### WORKING DATA

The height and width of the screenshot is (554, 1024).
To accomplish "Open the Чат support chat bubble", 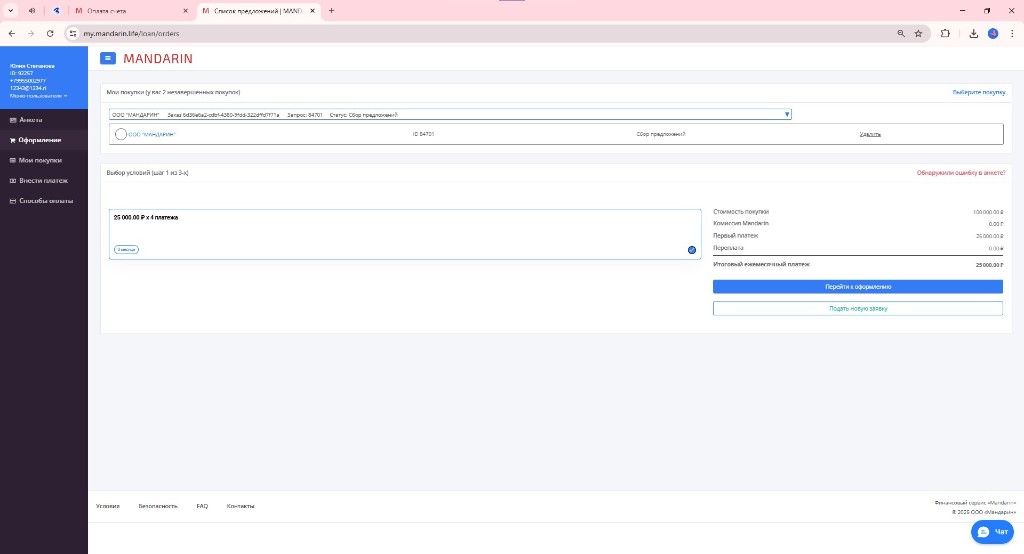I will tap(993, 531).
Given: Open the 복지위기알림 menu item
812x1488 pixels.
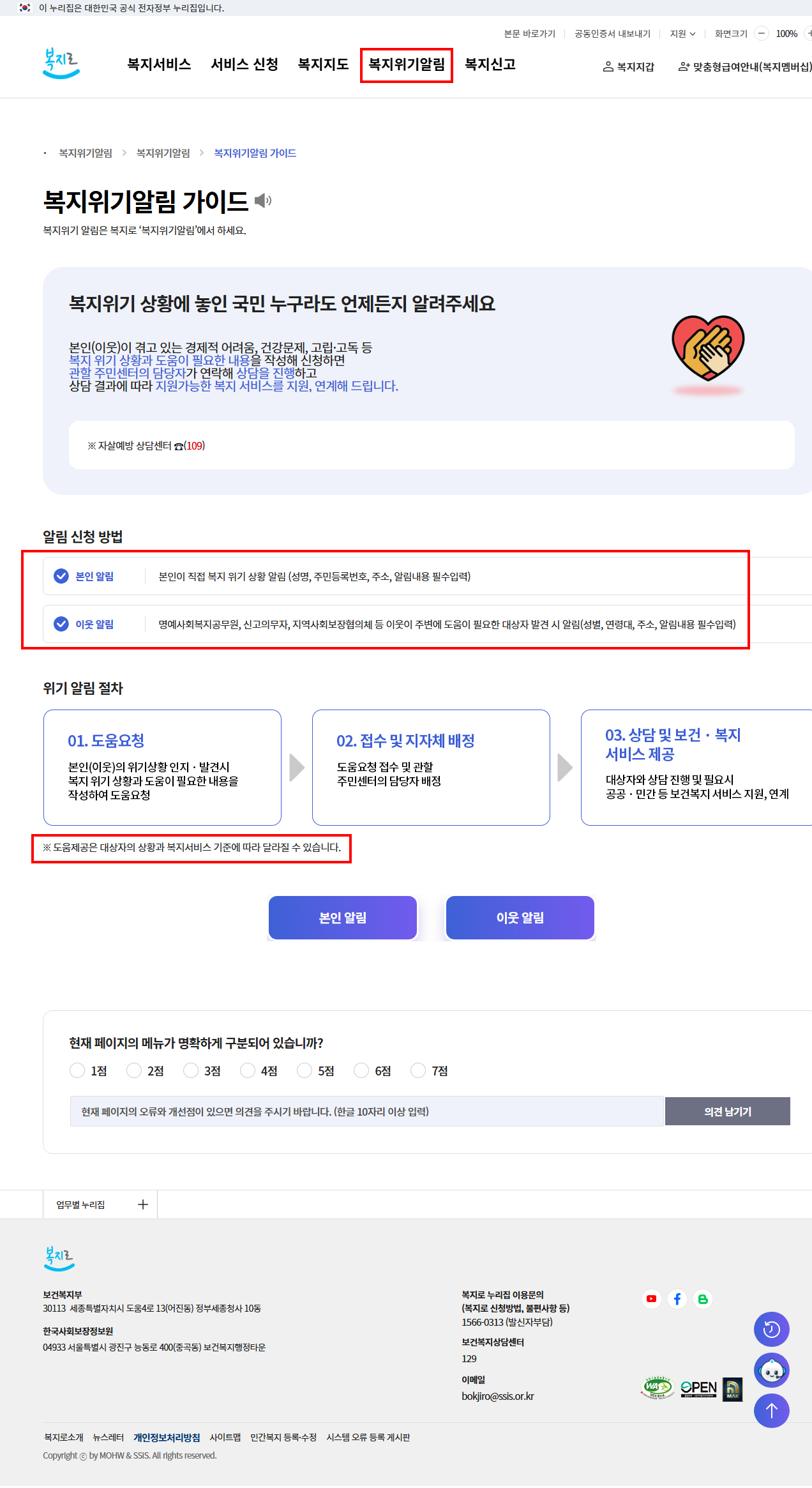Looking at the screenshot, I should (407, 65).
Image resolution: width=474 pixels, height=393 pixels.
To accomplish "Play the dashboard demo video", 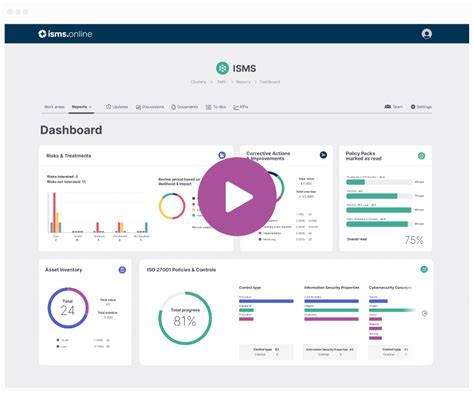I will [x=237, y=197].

######

▶ EXERCISE AIM: Copy all the lines above that hold the string "width".

▶ ANSWER BOX:
The height and width of the screenshot is (554, 1024).
Image resolution: width=474 pixels, height=393 pixels.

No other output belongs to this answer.